In Australia, nell’altro emisfero in cui l’influenza si è presenta sei mesi prima, si è verificata la peggiore stagione degli ultimi 5 anni. Certo, a far pendere la bilancia in un senso o nell’altro sarà il meteo, ma, intanto, c’è da correre ai ripari per prevenire l’attacco di virus patogeni che hanno ripreso forza grazie alla minore capacità diffusiva del Covid e alle mascherine abbassate. Due anni e mezzo di pandemia che ci hanno tenuto lontani dalla circolazione massiccia dell’influenza. Ora siamo più esposti ai virus, e chi non lo avesse già fatto deve affrettarsi a vaccinarsi. 

Per questo l’Ulss Berica, con la direttrice del Sisp Teresa Padovan in trincea con il suo gruppo sul doppio fronte della quarta dose anti-Covid e dell’anti-influenzale, prende le misure della nuova situazione in tempo reale e manda stock supplementari di vaccini negli ambulatori e nelle farmacie. 

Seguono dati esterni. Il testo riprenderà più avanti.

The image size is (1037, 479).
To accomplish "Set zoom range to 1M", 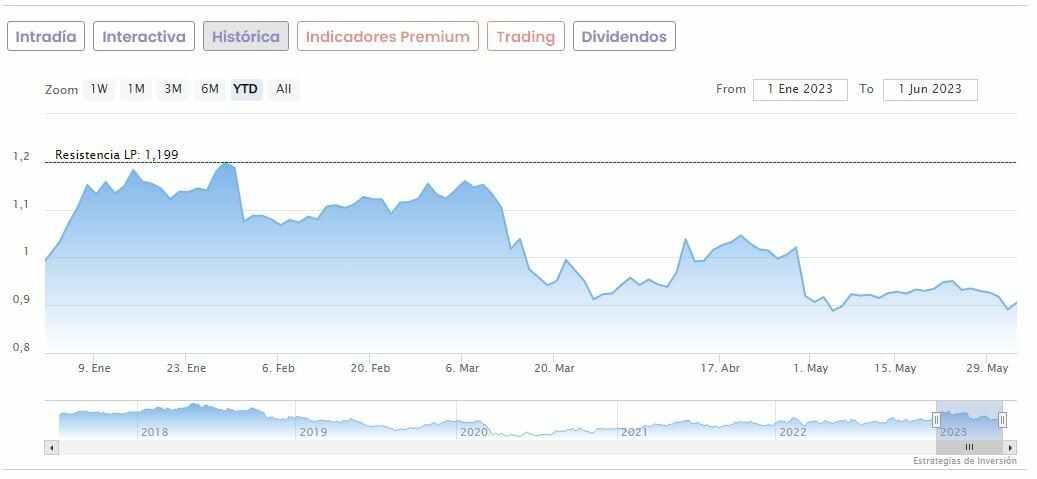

88 mila sieri già consegnati

Le cifre le dà la stessa dottoressa Padovan: «Nelle scorse settimane abbiamo consegnato a medici di base, pediatri di libera scelta, case di riposo, e, in una piccola quota, alle 22 farmacie che hanno aderito alla campagna, tutti gli 88 mila sieri che avevamo prenotato in base al fabbisogno storico delle passate stagioni e secondo le diverse tipologie di vaccino.

La Regione ci aveva dato la possibilità di ordinare un ulteriore 20% di vaccini, e lo abbiamo già fatto. Abbiamo una mail attiva che medici, pediatri e case di riposo conoscono. La monitoriamo ogni giorno e teniamo conto delle esigenze aggiuntive. Per questo, dopo le segnalazioni, siamo riusciti a prenotare subito i vaccini più richiesti. Da proteggere c’è soprattutto la popolazione fragile, bambini, over 60, grandi anziani, malati cronici, soggetti immunocompromessi che, se si contagiano, possono andare incontro a complicazioni gravi, al ricovero, anche al decesso». 

Due vaccini nella stessa seduta

La vaccinazione anti-influenzale può essere l’occasione anche per la co-somministrazione. In altre parole, si possono fare nella stessa seduta due vaccini. E l’antinfluenzale può fare da driver per la quarta dose anti Covid. Non si corre alcun rischio: la duplice protezione diventa uno scudo per tutto il prossimo inverno. «Moltissime persone che affluiscono ai nostri centri – dice la responsabile del Sisp – stanno chiedendo i due vaccini. Lunedì pomeriggio a Noventa dei 554 vicentini che hanno fatto la quarta dose ben 246, quasi la metà, hanno voluto pure l’anti-influenzale».